A 64-year-old Caucasian male with a history of coronary artery bypass grafting (CABG) [internal mammary artery (IMA) graft to the left anterior descending artery (LAD) and saphenous vein graft to right posterior descending artery (PDA)], presented with stable angina with a positive treadmill exercise test. Coronary angiography (CAG) documented occlusion of both middle LAD and IMA grafts (Figure 1, panel A); no significant lesions were found in the circumflex artery or the saphenous vein graft. The CAG performed prior to surgery is shown in Figure 2.

Figure 1.

Panel A: coronary angiography (right cranial view) showing LAD occlusion; Panel B: large caliper vessel uncovered after LAD balloon pre-dilatation (left cranial view); Panel C: documentation of a fistula from the middle segment of the LAD into the coronary sinus by CT angiography.

Figure 2.

Coronary angiography (Panel A: right cranial view; Panel B: right caudal view) showing LAD occlusion prior to the CABG.

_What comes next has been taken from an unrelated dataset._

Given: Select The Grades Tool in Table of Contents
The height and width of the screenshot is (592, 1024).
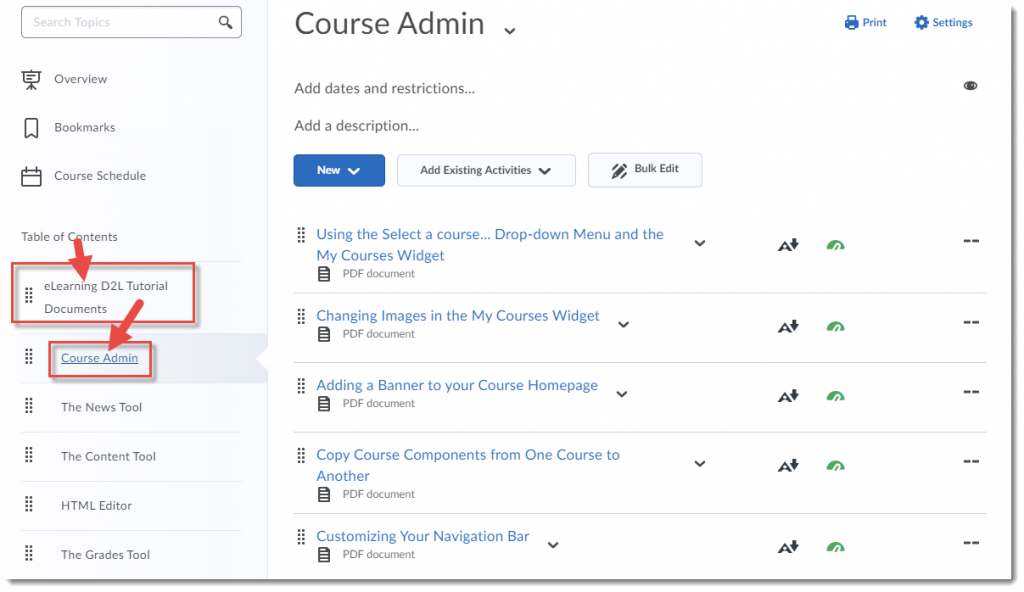Looking at the screenshot, I should click(x=104, y=554).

After a myocardial perfusion scintigraphy confirming viability in LAD territory, an angioplasty was performed. A new large vessel was visible after mid-LAD dilatation (Figure 1, panel B, supplementary film 1). The images were suggestive of a fistula or a shunt. A 4.0×18-mm drug-eluting stent was successfully implanted. The patient remained stable throughout the procedure.

CT angiography showed a fistula from the middle segment of the LAD to the coronary sinus (Figure 1, panel C). Excluding the fistula by implanting a covered stent was then considered. However, when performing the initial CAG, complete stent restenosis had occurred, resulting in both LAD and fistula occlusion (Figure 3). A silent infarction had probably occurred. A new ischemia test was performed, documenting necrosis without viability. A conservative approach was therefore chosen.

Figure 3.

Coronary angiography (Panel A: right caudal view; Panel B: right cranial view) showing LAD occlusion prior to the stent. Panel C: right-sided collaterals filling the distal LAD seen after saphenous vein graft catheterization.

Coronary artery fistulas (CAFs) are uncommon. Acquired fistulas are even rarer, and may occur after cardiac trauma, angioplasty, endomyocardial biopsies or cardiac surgery. We describe the rare case of fistula development after CABG. Although the majority of patients are asymptomatic, they can present with angina pectoris or myocardial infarction. In this particular case, due to steal phenomenon, this acquired CAF may have led to both IMA graft and LAD occlusion. Treatment should be considered for symptomatic patients or documented ischemia. Options range from a conservative approach to coil embolization, PTFE stent deployment or surgery.

Conflict of interests

The authors have no conflicts of interest to declare.